Die Bundesbank treibt daher Forschung an quantensicheren Verfahren voran und hat 2025 ein Patent im Bereich der Quantenverschlüsselung angemeldet. Damit zeigt sie, dass technologische Grundlagenforschung längst zu einer Frage der Finanzstabilität geworden ist. IT-Architekturen von Banken, Behörden und Finanzmarktinfrastrukturen müssten frühzeitig an Post-Quantum-Standards angepasst werden. Ein verspäteter Umstieg würde nicht nur Cyberrisiken erhöhen, sondern könnte auch finanzielle Infrastrukturen destabilisieren, deren Sicherheit auf kryptografischer Integrität beruht.
NBFIs und technologische Transmission
Darüber hinaus ging Köhler-Geib auf die wachsende Bedeutung von Nichtbank-Finanzintermediären ein. NBFIs sind heute in ihrer Gesamtheit so groß wie der traditionelle Bankensektor, agieren jedoch mit deutlich heterogeneren Geschäftsmodellen. Ihre Reaktion auf geldpolitische Impulse unterscheidet sich erheblich vom Bankensektor. Eine neue Analyse der Bundesbank zeigt, dass insbesondere Fonds, die bereits zuvor unter Mittelabflüssen litten, stark auf Zinsänderungen reagieren und damit eine erhöhte Fragilität aufweisen.
Die technologische Dimension dieser Entwicklung ist zentral. NBFIs nutzen zunehmend weltweit vernetzte Plattformen, Echtzeit-Dateninfrastrukturen und algorithmische Entscheidungsmodelle. Damit beschleunigt sich die geldpolitische Transmission auf manchen Kanälen, während sie auf anderen deutlich asymmetrischer wird. Die Interaktion zwischen technischer Marktarchitektur und finanziellem Verhalten rückt damit stärker in den Fokus der Aufsicht.
Krypto-Assets als unterschätzter Stabilitätsfaktor
Besonders ausführlich widmete sich Köhler-Geib den Entwicklungen im Bereich der Krypto-Assets. Die Marktdynamik der vergangenen Jahre habe ein paralleles Finanzökosystem entstehen lassen, das zunehmend direkt mit realwirtschaftlichen Märkten verknüpft ist. Stablecoins nehmen dabei eine besondere Rolle ein. Ihre Marktkapitalisierung liegt inzwischen bei mehreren hundert Milliarden US-Dollar, und viele dieser Coins sind durch kurzfristige US-Staatsanleihen gedeckt. Dadurch entsteht eine direkte Verbindung zwischen Krypto-Liquidität und traditionellen Anleihemärkten.

- AUFGABE
Womit sind laut dem Textauszug viele Stablecoins gedeckt?

- BEREITGESTELLTES MATERIAL
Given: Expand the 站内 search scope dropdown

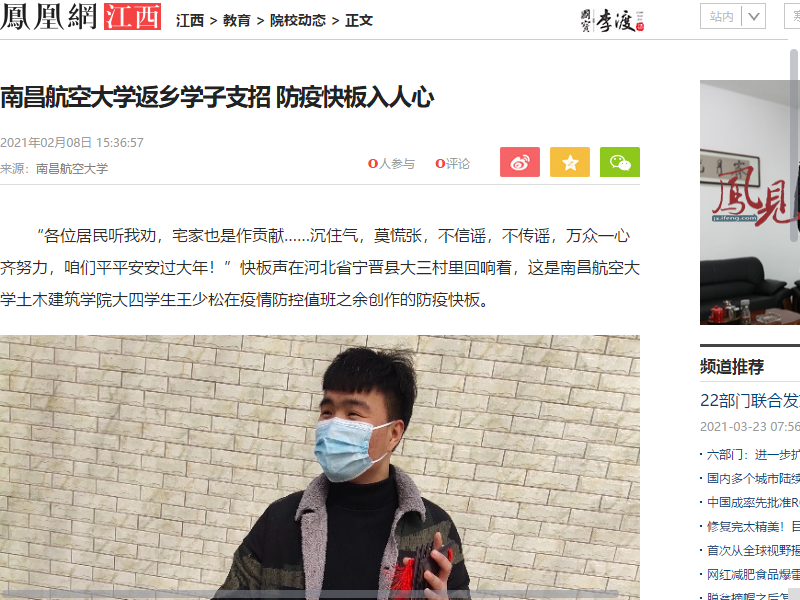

- SCHRIFTLICHE LÖSUNG
Mit kurzfristigen US-Staatsanleihen.